**Selected extract**:
Going Green & Other Finance NewsPosted on: 20 May 2008 by Gareth Hargreaves
This week's finance news including ethical investment, tax, pensions and care funding, with Graham Kerner.
The coming week is the nation's first ever National Ethical Investment Week, when MPs et al will be trying to persuade us to invest in good causes.
But as The Financial Times commented, investing in ethical or green funds, where managers employ a positive screening approach to companies they buy, hasn't looked a terribly clever thing to do, with most losing on average 8.7 per cent this year.
Over the longer term this type of fund has, said the paper, been a worthwhile investment and helps people match their investment strategies with their principles. The reason for the disparity in performance of the sector is down to stock-picking skills - for example, large cap companies have done well this year so a portfolio might include a traditional energy company if it is expanding its renewable investment. This approach has led to some good performance even though market conditions have been difficult, illustrating that going green doesn't necessarily mean you have to forego profit on your investment.
The paper ranked the St. James's Place Ethical fund first this year and third in the sector over the five-year period.
Those Halcyon Days
A few, no doubt carefully chosen, words set the scene for the UK last week when the governor of the Bank of England (BoE) Mervyn King said, "For the time being, at least, the nice decade is behind us."

**Stored data**:
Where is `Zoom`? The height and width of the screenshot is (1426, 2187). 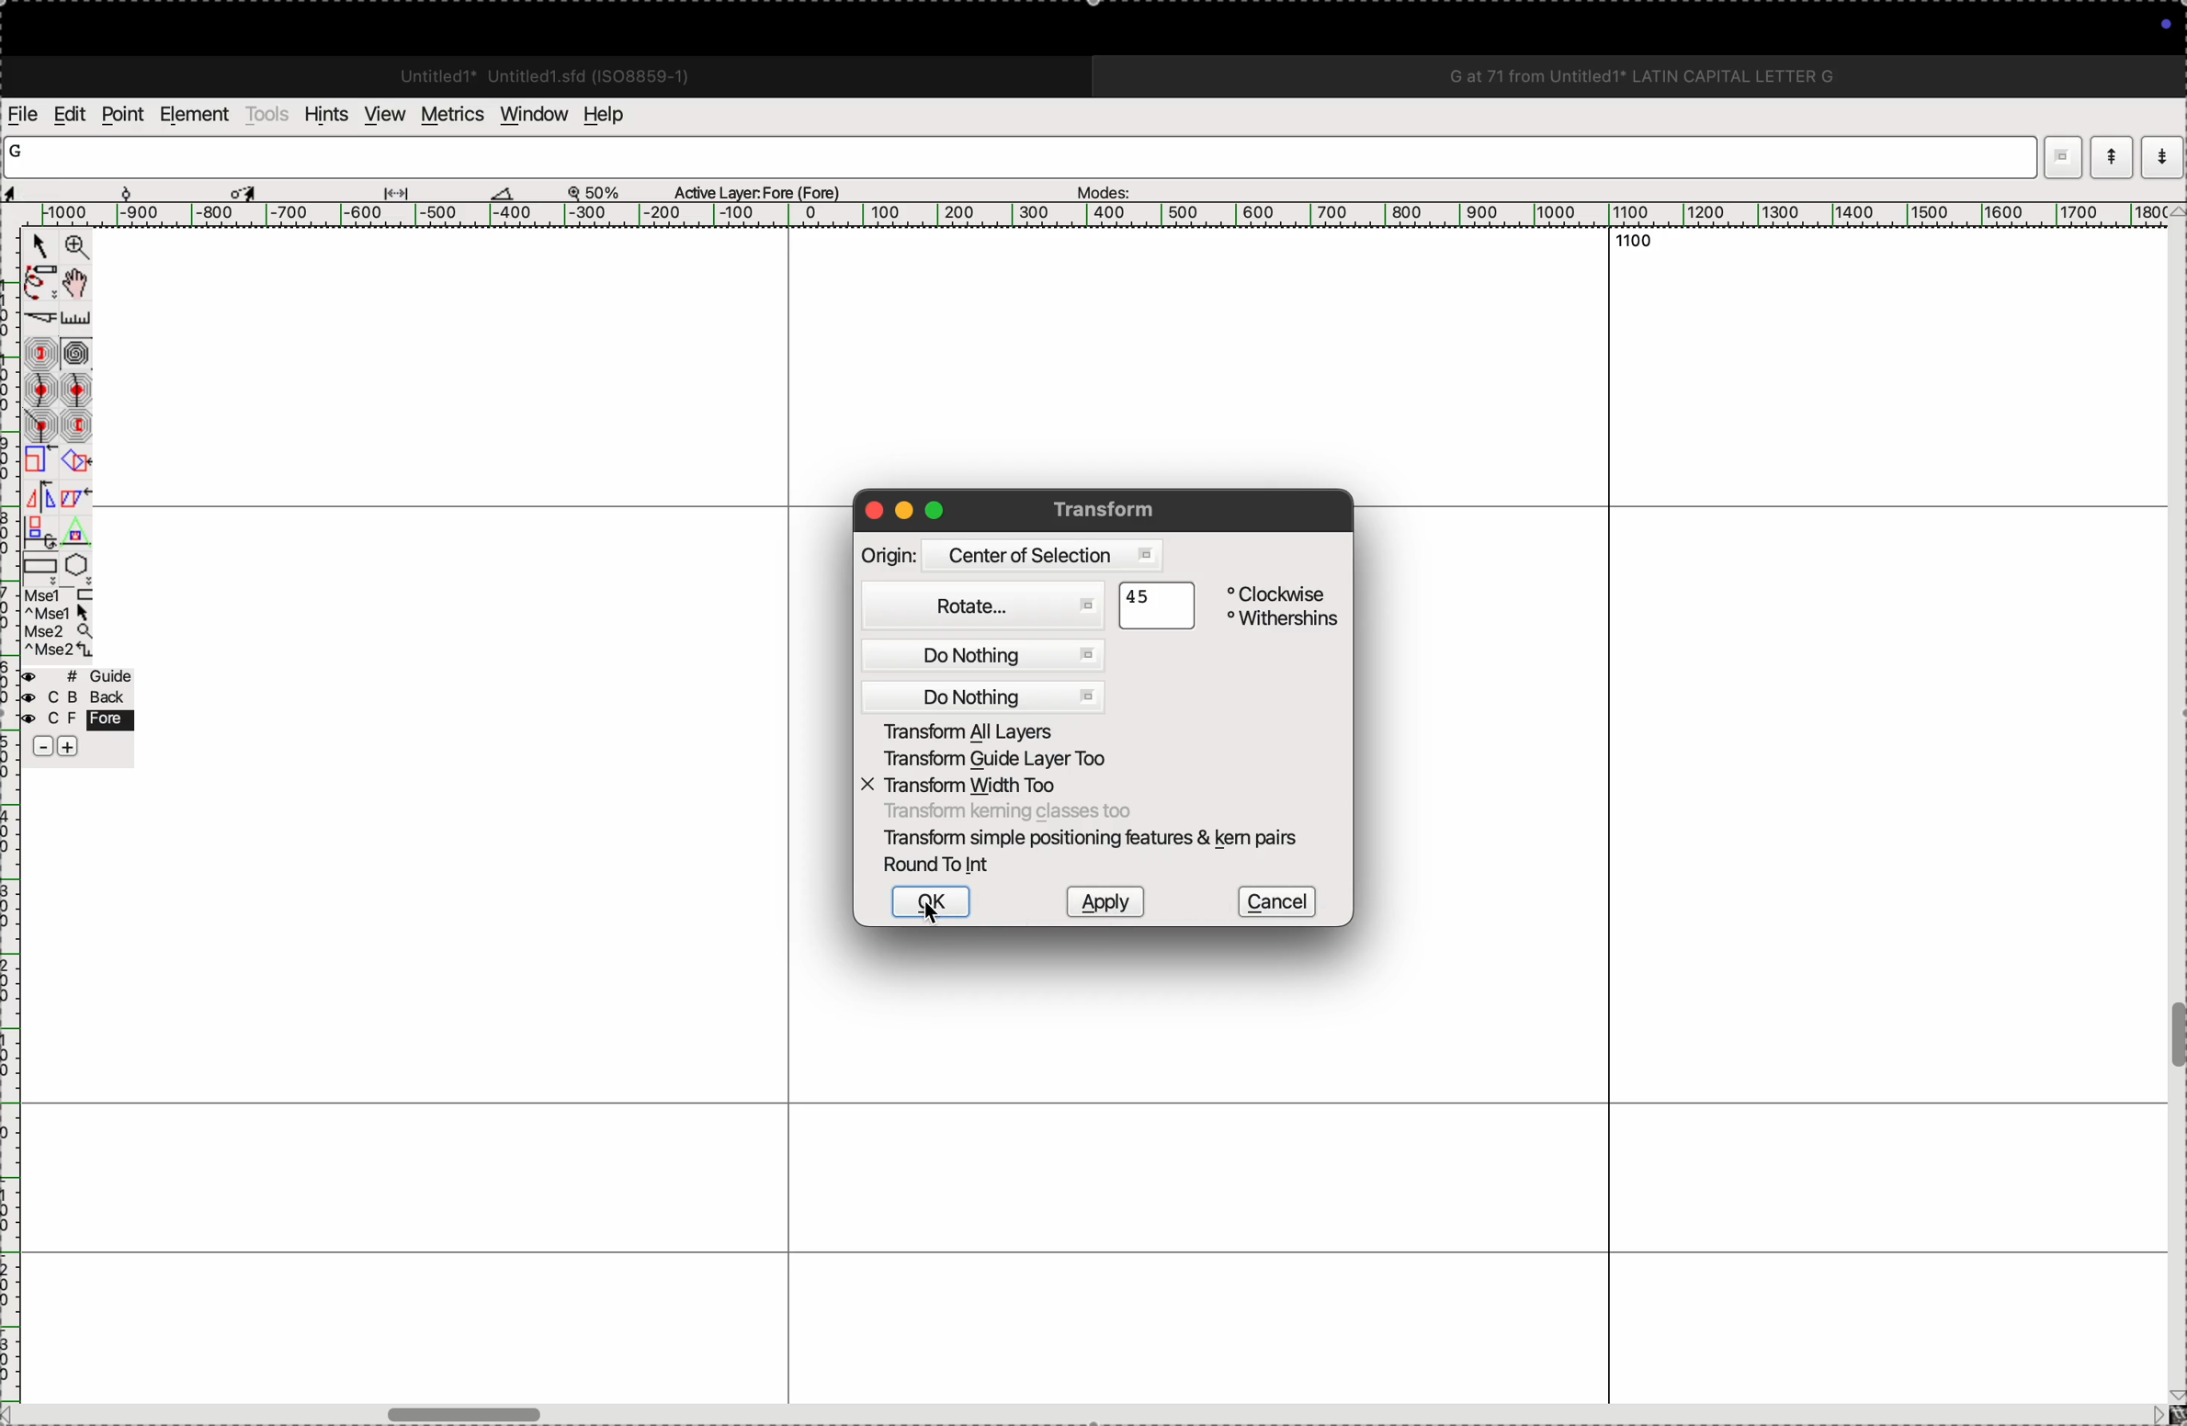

**Problem to solve**: Give everything from "But as The Financial" down to "cent this year." in the finance news text again, swapping "terribly" for "very".

**Result**:
But as The Financial Times commented, investing in ethical or green funds, where managers employ a positive screening approach to companies they buy, hasn't looked a very clever thing to do, with most losing on average 8.7 per cent this year.